THE TASK
Every line from the one containing "Task: Launch 创建启动盘 bootable disk creator" to the end of the data below should be copied exactly, but pictures should not.

WORKING DATA
Segment Open

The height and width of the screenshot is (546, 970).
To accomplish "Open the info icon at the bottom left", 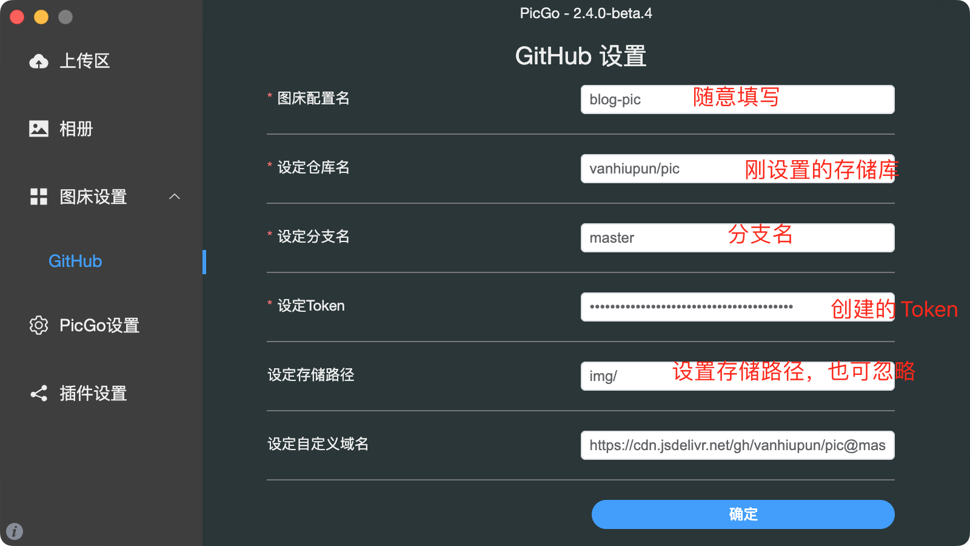I will click(15, 531).
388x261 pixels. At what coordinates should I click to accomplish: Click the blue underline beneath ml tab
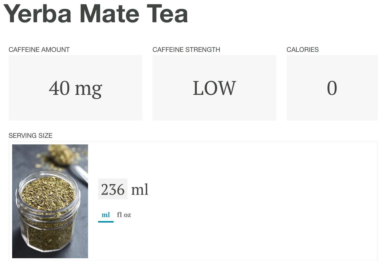tap(106, 222)
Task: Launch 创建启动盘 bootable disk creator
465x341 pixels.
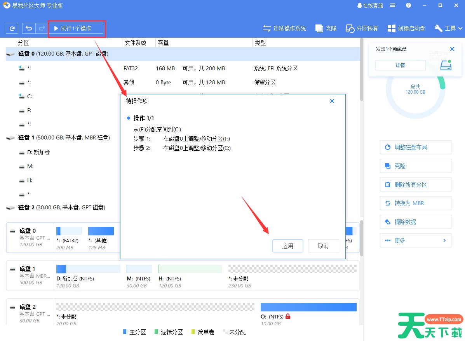Action: point(406,28)
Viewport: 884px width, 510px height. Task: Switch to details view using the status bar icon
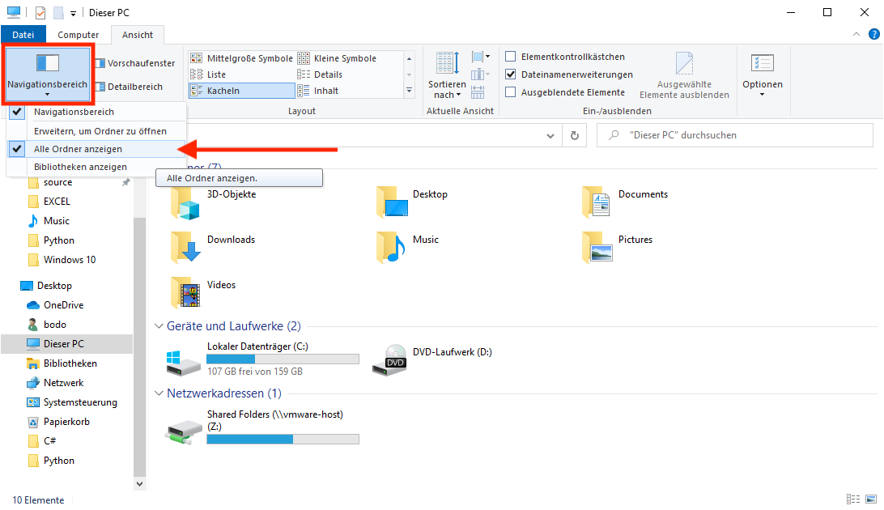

Segment Closed

SOLUTION FOR THIS EXERCISE
Task: Launch 创建启动盘 bootable disk creator
465x341 pixels.
Action: point(406,28)
Viewport: 884px width, 510px height. Task: Switch to details view using the status bar icon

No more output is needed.